## [Texto]
Assim, no sexto dia Deus não somente cria, mas entra em relacionamento íntimo com o ser que ele cria. É o que os antigos chamavam de “Trinitatis inhabitatio” – a íntima habitação de Deus – a Trindade – no homem. Eis que a liberdade incriada vem celebrar a si mesma, fazer sua festa, na liberdade criada. A criaturalidade do homem, portanto é diferente da criaturalidade das demais criaturas porque faz parte do ser-livre-para-outro-criado. Eis a identidade mais profunda, íntima e, própria do homem.

 

1.2. Do mistério Homem e Mulher

Este modo de ser-livre-para-outro-criado vai brilhar logo adiante: “Deus criou o homem à sua imagem, à imagem de Deus ele o criou; criou-os macho e fêmea” (Gn 1, 27). Deus cria o homem como realidade dual. O humano se dá na dualidade de varão e mulher. A mulher é o outro do varão. O varão, o outro da mulher. A criaturalidade do homem, diferentemente das demais criaturas, traz consigo esta novidade: o relacionamento livre com outro. Este é seu modo de ser, não como uma propriedade ou qualidade adquirida, mas como seu princípio originário. O ser-para-outro e ser-com-o-outro, em liberdade, é o constitutivo do humano, sua semelhança com o Criador.

Assim, o homem, em sua realidade dual, varão e mulher, está posto em meio ao céu e à terra e a todo o vivente, como a imagem de Deus no criado: lugar da liberdade, do ser-livre-para-o-outro no ser-com-o-outro, do relacionamento face-a-face, (pessoal: olhos nos olhos, de coração a coração).

 Na dinâmica desta doação-recepção mútua, o casal humano se faz réplica da Trindade celeste – Pai e Filho e Espírito Santo – na terra. Por isso, este amor, como todo amor, é fecundo. E é desta fecundidade que surge a família. Por isso, de novo, na família, vige a réplica, a imagem terrena da Trindade – Pai e Filho e Espírito Santo. Portanto, o que estrutura a família é a paternidade-maternidade, a filiação, e o amor de genitores e filhos. Não à toa Paulo pôde dizer, na Carta aos Efésios: “Este mistério é grande…” (Ef. 5, 32).

 

1.3. Do mistério da mulher

Deus havia, pois, criado o homem à semelhança Dele, isto é, como ser-com-o-outro e ser-para-o-outro. Não podia, pois, agora, abandoná-lo sem abrir-lhe a porta que lhe possibilitasse a concretização desse chamado.  A resposta a este desígnio é apresentada no segundo capítulo do Gênesis: “O Senhor Deus disse: ‘não é bom para o homem ficar sozinho. Quero fazer para ele uma ajuda que lhe seja face-a-face’” (Gn 2, 18).

 

1.3.1. Da mulher como ajuda face-a-face, lado a lado, para o homem

Às vezes argumenta-se que declarar a mulher como uma ajuda para o homem seria depreciá-la. Mas, talvez se possa até dizer o contrário: é sua grandeza, ou seja, sem ela o homem não seria verdadeiramente humano. Isso significa que o varão não se basta a si mesmo, que, sem o seu outro, sem o diferente, a mulher, ele nem mesmo pode ser o que ele é. Na Bíblia, que o outro seja uma ajuda, não inferior, mas uma ajuda face-a-face, lado-a-lado, não tem nada de depreciativo. Aliás, na Bíblia, Deus mesmo é chamado de ajuda para o homem.

## [Tarefa proposta A]
Segundo o texto, de que surge a família?
## [Tarefa proposta B]
Transcreva do texto, sem alterações, todo o trecho que começa em "Às vezes argumenta-se" e segue até "para o homem.".
As linhas apresentadas a seguir provêm de outra fonte.

## [Material extraído]
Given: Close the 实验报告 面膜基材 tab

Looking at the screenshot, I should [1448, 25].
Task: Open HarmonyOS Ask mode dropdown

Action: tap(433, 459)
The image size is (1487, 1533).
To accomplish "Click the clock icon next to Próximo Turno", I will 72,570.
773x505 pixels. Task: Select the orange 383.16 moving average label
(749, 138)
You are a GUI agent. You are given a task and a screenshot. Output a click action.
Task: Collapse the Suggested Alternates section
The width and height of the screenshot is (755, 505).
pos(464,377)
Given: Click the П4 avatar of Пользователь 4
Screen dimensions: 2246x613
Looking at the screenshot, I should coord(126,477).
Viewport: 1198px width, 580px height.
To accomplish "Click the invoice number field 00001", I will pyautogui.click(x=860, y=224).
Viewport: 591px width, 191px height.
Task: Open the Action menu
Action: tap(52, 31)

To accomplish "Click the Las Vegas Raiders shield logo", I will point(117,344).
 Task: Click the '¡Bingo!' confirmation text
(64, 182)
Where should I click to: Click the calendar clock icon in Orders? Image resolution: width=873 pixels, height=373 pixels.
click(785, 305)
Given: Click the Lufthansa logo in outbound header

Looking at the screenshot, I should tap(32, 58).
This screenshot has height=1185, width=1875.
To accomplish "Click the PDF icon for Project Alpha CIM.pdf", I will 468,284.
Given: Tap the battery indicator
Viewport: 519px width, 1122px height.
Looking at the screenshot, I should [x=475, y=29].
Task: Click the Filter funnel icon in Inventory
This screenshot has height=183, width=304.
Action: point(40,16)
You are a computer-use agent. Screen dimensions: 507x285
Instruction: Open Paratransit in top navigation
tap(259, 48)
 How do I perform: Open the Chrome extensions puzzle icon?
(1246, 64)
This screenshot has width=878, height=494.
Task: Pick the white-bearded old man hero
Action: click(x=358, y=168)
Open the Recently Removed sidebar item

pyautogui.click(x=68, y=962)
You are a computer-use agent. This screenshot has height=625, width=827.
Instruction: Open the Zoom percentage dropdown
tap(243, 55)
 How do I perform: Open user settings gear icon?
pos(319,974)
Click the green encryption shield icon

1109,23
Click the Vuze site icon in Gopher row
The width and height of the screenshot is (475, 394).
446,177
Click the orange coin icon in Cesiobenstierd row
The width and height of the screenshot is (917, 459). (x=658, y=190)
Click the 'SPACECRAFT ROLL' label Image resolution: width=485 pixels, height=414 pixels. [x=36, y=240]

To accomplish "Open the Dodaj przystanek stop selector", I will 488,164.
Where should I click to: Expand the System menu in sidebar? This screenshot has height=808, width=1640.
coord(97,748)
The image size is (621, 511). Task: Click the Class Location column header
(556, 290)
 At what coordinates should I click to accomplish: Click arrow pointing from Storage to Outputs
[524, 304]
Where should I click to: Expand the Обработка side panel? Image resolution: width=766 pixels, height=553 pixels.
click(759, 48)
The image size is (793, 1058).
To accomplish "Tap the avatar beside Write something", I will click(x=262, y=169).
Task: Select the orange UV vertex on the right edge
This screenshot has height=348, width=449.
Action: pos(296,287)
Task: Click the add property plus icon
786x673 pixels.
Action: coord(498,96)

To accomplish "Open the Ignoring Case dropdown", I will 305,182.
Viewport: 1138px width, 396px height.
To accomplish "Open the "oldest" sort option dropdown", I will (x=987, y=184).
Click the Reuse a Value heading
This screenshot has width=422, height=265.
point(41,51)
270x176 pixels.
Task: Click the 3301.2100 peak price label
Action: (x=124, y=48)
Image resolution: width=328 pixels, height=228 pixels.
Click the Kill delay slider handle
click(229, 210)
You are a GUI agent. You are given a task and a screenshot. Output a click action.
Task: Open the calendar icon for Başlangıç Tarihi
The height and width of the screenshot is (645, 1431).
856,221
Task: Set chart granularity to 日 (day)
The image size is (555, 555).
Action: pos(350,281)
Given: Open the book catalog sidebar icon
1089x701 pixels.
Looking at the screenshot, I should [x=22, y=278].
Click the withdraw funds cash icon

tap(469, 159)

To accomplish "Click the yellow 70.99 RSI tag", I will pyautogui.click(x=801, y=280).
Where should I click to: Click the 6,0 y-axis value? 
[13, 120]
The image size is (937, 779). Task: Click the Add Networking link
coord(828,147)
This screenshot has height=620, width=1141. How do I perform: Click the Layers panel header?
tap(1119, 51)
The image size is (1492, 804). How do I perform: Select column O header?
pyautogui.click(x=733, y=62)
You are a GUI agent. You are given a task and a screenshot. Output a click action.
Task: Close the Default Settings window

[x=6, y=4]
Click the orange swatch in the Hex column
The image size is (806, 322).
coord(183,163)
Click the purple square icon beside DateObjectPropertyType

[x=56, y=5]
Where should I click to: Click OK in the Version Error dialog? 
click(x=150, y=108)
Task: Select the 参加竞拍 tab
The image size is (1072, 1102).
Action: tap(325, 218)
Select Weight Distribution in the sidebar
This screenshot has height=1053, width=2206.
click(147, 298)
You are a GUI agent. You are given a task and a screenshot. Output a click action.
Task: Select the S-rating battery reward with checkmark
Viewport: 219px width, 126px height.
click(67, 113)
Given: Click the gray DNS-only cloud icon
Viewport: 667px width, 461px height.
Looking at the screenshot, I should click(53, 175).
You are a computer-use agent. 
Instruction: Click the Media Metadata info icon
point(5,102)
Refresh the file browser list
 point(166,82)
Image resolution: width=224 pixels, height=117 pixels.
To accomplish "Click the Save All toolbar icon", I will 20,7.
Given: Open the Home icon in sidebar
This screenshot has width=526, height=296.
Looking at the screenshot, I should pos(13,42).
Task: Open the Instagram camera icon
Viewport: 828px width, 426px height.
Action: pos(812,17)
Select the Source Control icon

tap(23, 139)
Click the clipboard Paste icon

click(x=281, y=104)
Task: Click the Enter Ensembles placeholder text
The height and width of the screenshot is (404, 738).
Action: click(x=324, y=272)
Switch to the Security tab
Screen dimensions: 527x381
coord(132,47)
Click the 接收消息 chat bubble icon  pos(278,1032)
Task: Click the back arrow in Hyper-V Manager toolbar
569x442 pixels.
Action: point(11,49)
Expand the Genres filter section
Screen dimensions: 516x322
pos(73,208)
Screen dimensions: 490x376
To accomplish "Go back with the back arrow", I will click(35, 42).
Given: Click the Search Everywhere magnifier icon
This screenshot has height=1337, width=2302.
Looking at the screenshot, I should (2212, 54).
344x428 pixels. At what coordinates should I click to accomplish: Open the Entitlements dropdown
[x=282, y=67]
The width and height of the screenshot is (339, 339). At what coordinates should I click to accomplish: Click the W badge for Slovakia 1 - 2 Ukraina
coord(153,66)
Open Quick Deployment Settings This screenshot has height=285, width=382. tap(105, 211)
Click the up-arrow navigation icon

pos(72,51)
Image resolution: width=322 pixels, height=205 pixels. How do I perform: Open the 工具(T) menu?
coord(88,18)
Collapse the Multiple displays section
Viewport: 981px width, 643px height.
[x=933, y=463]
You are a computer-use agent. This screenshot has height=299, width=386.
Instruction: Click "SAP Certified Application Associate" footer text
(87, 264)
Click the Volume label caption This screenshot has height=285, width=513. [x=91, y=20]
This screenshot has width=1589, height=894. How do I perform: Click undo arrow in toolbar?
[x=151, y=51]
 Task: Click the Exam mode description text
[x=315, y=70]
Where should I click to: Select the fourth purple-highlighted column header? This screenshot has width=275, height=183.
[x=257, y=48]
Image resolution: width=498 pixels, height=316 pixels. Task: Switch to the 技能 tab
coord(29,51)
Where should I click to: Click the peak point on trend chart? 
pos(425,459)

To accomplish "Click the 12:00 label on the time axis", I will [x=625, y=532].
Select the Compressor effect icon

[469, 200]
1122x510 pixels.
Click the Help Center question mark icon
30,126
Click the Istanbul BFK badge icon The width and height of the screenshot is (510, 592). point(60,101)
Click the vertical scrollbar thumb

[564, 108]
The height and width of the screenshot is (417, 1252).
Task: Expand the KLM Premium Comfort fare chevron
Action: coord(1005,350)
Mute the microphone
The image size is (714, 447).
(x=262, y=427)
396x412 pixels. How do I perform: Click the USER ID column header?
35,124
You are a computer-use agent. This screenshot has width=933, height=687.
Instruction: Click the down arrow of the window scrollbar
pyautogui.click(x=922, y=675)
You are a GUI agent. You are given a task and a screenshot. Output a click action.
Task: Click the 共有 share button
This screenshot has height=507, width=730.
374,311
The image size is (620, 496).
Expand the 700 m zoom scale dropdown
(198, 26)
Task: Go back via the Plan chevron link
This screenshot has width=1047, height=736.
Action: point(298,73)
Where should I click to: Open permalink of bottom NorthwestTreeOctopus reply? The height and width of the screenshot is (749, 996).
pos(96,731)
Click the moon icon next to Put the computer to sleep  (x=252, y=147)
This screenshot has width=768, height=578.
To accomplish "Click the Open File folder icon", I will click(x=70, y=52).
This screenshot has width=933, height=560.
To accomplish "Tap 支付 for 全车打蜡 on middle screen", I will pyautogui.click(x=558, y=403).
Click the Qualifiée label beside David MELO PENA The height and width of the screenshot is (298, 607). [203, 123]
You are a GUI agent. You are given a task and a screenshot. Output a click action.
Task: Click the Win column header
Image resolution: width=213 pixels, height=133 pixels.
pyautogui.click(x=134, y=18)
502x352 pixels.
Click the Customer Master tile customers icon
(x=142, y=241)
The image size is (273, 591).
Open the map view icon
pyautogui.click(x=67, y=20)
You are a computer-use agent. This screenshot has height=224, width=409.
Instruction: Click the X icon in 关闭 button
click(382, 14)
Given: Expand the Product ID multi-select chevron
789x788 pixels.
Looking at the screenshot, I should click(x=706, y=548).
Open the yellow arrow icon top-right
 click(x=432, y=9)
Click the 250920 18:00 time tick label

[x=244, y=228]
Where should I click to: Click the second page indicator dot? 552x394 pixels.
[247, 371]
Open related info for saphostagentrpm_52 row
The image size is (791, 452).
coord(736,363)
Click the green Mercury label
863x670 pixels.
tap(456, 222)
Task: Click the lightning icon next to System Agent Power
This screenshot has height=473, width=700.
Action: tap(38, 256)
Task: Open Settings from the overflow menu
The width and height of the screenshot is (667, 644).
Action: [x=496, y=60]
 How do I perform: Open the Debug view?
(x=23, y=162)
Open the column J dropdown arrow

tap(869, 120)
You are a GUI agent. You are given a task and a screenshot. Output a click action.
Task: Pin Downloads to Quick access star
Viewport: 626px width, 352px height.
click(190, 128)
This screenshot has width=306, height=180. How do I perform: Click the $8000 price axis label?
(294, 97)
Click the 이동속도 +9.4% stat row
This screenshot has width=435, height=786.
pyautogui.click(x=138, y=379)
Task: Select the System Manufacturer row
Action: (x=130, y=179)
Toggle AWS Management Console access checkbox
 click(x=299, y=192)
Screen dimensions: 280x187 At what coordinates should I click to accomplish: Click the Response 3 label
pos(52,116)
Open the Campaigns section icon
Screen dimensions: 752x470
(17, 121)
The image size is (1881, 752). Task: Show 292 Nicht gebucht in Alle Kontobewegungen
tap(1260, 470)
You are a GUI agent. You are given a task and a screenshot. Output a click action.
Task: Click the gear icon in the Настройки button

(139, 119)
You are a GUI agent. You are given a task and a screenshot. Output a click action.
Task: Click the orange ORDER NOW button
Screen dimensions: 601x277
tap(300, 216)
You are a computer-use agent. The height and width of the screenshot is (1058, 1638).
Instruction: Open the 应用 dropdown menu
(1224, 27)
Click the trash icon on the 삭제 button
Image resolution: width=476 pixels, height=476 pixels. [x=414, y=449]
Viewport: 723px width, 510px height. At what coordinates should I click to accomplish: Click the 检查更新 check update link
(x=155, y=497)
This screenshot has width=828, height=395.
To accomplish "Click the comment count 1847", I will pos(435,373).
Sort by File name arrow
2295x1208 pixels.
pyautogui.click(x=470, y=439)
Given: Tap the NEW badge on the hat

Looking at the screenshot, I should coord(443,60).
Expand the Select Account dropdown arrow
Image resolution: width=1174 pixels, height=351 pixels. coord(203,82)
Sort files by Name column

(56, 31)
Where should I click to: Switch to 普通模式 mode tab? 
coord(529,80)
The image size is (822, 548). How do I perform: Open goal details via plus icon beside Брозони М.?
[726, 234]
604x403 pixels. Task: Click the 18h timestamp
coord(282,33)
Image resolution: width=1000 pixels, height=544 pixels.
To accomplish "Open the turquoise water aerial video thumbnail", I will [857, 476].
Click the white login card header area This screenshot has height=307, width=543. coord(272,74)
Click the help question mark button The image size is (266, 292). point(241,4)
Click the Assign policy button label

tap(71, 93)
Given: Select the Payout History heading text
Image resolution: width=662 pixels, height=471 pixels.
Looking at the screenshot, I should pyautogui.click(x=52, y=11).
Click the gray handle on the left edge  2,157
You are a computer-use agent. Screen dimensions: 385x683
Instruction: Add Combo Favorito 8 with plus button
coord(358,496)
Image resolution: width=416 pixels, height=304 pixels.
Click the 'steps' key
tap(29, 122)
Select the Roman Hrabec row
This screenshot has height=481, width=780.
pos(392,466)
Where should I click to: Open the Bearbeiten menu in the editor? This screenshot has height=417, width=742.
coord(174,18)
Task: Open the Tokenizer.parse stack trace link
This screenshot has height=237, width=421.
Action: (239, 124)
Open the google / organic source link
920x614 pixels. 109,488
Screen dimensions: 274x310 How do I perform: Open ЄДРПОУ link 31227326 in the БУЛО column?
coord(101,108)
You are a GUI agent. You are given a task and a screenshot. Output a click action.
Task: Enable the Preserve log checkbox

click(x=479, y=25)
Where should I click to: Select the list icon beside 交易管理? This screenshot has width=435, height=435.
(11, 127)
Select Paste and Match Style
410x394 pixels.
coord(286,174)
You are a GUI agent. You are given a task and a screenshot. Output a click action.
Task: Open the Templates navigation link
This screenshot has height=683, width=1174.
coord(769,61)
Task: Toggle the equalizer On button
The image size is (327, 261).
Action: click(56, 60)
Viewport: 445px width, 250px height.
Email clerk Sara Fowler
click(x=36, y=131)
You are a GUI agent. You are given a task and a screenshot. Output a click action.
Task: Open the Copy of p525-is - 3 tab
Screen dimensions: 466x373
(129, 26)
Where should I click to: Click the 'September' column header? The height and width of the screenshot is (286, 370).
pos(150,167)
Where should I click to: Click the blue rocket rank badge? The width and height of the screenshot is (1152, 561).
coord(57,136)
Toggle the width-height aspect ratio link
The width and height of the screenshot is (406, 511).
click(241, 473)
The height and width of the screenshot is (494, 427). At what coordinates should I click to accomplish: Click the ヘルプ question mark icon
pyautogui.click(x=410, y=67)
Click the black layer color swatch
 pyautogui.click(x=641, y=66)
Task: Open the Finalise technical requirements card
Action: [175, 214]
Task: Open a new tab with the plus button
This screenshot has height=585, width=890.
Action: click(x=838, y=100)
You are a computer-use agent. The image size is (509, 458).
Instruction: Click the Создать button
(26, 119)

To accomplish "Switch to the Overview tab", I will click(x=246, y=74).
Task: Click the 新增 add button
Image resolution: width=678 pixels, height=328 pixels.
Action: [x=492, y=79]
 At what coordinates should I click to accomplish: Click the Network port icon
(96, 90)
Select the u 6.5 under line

## [Resposta completa A]
A família surge da fecundidade do amor do casal humano.

## [Resposta completa B]
Às vezes argumenta-se que declarar a mulher como uma ajuda para o homem seria depreciá-la. Mas, talvez se possa até dizer o contrário: é sua grandeza, ou seja, sem ela o homem não seria verdadeiramente humano. Isso significa que o varão não se basta a si mesmo, que, sem o seu outro, sem o diferente, a mulher, ele nem mesmo pode ser o que ele é. Na Bíblia, que o outro seja uma ajuda, não inferior, mas uma ajuda face-a-face, lado-a-lado, não tem nada de depreciativo. Aliás, na Bíblia, Deus mesmo é chamado de ajuda para o homem.